▶ [MATERIAL FOR THIS TASK]
• • •

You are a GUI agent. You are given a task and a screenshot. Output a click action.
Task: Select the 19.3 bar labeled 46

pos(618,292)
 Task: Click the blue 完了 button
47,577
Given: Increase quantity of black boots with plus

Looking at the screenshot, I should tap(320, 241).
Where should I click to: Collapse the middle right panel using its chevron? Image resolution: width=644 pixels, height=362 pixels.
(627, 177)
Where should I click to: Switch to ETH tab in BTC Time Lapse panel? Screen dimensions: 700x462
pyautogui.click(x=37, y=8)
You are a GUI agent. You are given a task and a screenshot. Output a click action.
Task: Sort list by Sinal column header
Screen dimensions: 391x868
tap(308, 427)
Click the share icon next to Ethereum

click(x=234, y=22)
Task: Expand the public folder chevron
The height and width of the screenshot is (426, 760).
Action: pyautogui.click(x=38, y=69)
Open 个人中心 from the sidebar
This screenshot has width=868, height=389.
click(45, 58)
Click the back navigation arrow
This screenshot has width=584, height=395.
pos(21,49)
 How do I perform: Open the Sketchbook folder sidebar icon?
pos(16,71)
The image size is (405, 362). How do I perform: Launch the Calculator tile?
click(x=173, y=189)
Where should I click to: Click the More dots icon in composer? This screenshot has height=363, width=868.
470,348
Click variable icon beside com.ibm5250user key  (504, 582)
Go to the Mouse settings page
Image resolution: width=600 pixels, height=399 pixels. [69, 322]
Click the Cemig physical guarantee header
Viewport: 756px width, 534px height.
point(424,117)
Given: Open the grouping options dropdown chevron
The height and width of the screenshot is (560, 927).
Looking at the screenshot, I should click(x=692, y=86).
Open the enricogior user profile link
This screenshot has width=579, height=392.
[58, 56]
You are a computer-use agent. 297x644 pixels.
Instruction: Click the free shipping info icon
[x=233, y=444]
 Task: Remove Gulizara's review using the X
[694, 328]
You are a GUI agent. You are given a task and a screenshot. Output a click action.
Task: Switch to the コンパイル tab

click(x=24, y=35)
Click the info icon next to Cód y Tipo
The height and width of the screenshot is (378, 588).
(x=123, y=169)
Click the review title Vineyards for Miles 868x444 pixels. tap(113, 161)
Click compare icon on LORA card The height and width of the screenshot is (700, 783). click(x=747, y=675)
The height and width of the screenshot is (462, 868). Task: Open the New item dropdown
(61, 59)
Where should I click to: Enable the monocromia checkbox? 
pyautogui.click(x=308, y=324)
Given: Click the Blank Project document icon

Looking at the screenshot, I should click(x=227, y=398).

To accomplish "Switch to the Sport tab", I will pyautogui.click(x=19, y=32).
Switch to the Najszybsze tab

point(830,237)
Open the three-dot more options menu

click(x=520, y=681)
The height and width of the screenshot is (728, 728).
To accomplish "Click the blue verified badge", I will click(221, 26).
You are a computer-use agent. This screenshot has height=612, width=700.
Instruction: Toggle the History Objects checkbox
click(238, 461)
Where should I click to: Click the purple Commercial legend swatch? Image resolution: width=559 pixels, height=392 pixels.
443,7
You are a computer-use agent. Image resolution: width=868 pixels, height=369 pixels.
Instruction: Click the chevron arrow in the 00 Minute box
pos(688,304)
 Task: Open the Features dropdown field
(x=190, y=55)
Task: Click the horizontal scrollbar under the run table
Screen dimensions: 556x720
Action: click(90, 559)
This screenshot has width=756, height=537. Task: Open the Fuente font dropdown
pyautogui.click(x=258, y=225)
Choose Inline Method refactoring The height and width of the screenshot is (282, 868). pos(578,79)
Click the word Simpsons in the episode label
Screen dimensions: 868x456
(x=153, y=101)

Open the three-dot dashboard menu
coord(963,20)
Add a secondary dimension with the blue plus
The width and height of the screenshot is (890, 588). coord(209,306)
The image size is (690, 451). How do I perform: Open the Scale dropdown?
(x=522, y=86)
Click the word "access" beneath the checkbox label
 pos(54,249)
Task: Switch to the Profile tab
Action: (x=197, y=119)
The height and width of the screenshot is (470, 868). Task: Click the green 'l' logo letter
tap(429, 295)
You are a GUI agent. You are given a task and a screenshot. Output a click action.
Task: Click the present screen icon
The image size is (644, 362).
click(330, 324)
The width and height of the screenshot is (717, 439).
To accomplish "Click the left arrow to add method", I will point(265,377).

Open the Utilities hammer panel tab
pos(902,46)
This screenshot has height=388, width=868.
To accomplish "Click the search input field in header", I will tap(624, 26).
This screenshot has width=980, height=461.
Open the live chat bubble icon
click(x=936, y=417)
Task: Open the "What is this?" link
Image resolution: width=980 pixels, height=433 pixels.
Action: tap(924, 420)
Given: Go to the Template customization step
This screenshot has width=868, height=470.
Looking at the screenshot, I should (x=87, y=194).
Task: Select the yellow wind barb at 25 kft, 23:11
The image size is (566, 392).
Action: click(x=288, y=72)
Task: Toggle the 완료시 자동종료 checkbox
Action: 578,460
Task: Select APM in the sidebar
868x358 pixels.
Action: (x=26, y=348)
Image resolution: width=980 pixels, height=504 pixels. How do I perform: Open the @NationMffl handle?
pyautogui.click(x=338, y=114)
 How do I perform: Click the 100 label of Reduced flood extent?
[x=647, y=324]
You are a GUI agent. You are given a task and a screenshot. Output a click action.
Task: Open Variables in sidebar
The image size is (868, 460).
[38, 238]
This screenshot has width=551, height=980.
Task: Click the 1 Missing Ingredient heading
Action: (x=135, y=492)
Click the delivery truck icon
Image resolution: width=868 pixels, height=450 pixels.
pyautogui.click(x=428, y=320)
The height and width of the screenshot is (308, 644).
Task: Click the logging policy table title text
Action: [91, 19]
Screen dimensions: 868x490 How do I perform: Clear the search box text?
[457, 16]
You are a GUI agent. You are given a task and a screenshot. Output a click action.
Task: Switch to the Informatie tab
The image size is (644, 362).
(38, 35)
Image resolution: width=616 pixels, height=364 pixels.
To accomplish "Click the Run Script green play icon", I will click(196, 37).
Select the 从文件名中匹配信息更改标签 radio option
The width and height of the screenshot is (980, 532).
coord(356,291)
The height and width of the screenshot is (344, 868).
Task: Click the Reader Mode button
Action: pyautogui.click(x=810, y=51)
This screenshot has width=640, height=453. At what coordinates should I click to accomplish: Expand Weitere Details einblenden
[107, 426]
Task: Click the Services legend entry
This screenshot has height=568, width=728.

• • •

▶ [EXERCISE] Output the lines above exactly, but only those between the line holding "Image resolution: width=980 pixels, height=433" and the line holding "Click the delivery truck icon", inclusive.

▶ [SOLUTION TO THIS EXERCISE]
Image resolution: width=980 pixels, height=433 pixels.
Action: tap(924, 420)
Given: Go to the Template customization step
This screenshot has width=868, height=470.
Looking at the screenshot, I should (x=87, y=194).
Task: Select the yellow wind barb at 25 kft, 23:11
The image size is (566, 392).
Action: click(x=288, y=72)
Task: Toggle the 완료시 자동종료 checkbox
Action: 578,460
Task: Select APM in the sidebar
868x358 pixels.
Action: (x=26, y=348)
Image resolution: width=980 pixels, height=504 pixels. How do I perform: Open the @NationMffl handle?
pyautogui.click(x=338, y=114)
 How do I perform: Click the 100 label of Reduced flood extent?
[x=647, y=324]
You are a GUI agent. You are given a task and a screenshot. Output a click action.
Task: Open Variables in sidebar
The image size is (868, 460).
[38, 238]
This screenshot has width=551, height=980.
Task: Click the 1 Missing Ingredient heading
Action: (x=135, y=492)
Click the delivery truck icon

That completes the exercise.